Port and terminal operator PSA International posted a 5.1 per cent jump in full-year net profit to $1.23 billion on higher revenue and container throughput at its terminals worldwide.
Revenue for the year ended Dec 31 last year was 7.8 per cent higher at $3.97 billion.
The port and terminal operator handled 74.24 million TEUs (20-foot-equivalent-units) of cargo during the 2017 financial year, up 9.8 per cent from 2016.
PSA's flagship Singapore terminals contributed almost half of this volume or 33.35 million TEUs (20-foot-equivalent-units), a 9 per cent increase compared to the year before. PSA terminals outside Singapore accounted for 40.89 million TEUs of throughput, 10.4 per cent higher over 2016.
PSA International group chief executive Tan Chong Meng said global container throughput last year had its "strongest showing" since 2011, helped by stronger economic growth in many countries.

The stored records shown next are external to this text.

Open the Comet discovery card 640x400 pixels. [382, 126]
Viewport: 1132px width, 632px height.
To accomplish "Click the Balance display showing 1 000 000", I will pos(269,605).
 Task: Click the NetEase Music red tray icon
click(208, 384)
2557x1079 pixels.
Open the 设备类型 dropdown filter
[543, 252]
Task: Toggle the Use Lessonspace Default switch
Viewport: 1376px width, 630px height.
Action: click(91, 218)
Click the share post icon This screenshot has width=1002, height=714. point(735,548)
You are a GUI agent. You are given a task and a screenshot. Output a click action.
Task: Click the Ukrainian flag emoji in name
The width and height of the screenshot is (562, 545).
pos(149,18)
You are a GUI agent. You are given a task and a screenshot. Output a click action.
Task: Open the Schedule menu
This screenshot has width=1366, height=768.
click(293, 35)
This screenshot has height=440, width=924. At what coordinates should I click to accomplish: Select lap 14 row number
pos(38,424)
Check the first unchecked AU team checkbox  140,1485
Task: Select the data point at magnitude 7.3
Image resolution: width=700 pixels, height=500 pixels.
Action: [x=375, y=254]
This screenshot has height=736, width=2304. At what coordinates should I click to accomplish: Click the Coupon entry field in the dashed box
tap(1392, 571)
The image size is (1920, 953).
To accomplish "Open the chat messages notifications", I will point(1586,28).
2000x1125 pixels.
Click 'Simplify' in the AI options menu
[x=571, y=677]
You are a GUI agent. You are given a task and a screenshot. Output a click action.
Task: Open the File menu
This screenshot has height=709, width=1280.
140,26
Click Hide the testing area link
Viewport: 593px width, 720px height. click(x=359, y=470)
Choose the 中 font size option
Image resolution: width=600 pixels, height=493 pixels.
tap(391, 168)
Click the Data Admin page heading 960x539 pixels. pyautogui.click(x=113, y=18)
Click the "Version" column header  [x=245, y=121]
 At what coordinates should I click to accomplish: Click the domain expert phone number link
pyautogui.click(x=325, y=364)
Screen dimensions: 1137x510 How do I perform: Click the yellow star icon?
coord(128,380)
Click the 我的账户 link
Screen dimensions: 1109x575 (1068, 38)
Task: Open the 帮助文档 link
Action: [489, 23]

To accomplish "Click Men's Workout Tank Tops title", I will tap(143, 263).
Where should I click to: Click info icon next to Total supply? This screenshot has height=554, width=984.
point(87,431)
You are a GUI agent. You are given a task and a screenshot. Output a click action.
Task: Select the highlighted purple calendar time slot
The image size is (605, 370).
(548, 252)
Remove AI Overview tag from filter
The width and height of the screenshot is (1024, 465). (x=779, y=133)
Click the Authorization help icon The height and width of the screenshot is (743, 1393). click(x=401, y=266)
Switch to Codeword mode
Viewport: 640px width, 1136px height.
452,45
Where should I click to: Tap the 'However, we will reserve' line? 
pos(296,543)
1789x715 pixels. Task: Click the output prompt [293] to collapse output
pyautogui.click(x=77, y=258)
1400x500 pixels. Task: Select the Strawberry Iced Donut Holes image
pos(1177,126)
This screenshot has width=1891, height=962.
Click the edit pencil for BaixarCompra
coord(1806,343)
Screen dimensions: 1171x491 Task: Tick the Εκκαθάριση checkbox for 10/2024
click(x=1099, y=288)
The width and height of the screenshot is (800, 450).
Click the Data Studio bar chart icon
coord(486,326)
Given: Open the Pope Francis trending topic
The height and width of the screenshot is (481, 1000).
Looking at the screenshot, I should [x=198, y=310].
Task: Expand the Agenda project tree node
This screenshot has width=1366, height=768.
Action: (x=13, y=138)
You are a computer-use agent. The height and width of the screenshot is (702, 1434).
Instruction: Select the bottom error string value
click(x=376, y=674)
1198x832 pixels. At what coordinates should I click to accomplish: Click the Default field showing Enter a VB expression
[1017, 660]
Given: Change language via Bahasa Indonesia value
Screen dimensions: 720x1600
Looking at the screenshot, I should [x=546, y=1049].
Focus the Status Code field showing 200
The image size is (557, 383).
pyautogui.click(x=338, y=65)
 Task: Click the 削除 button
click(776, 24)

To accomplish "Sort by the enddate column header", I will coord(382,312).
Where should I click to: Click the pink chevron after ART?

"The frenzied container line shipping consolidation in 2016, which percolated into service deployment changes in 2017, also contributed towards PSA's group throughput for the year," he said.
PSA's Singapore terminals benefited from the diversion of CMA CGM's cargo volumes from Port Klang after the French shipping giant completed the acquisition of Neptune Orient Lines.
Its terminals worldwide also benefited from another mega trend of shipping lines joining forces by forming vessel-sharing alliances.
Group chairman Fock Siew Wah noted that such alliances have chosen to "hub their shipping services in many PSA terminals".
He also said PSA's growth trajectory had withstood threats from the macro-environment, including some "chaotic" operating conditions caused by malicious large-scale cyber attacks on various entities last year.
Danish giant AP Moller-Maersk, was one of these. Last June, the conglomerate acknowledged on Twitter that it was one of the victims of the global cyber attack from the Petya ransomware. Outages at its computer systems across the world affected its shipping line and other businesses.
The attack raised the urgency for international shipping and operators of ports and terminals to work hand-in-hand to digitise worldwide and enhance cyber security.
Acknowledging the digital wave and an "increasing quest for cargo flow visibility", Mr Tan said PSA, with its vast operating footprint at key nodes of global trade and supply chains, is in a good position to work with customers and partners to create new solutions that exploit opportunities from digitalisation.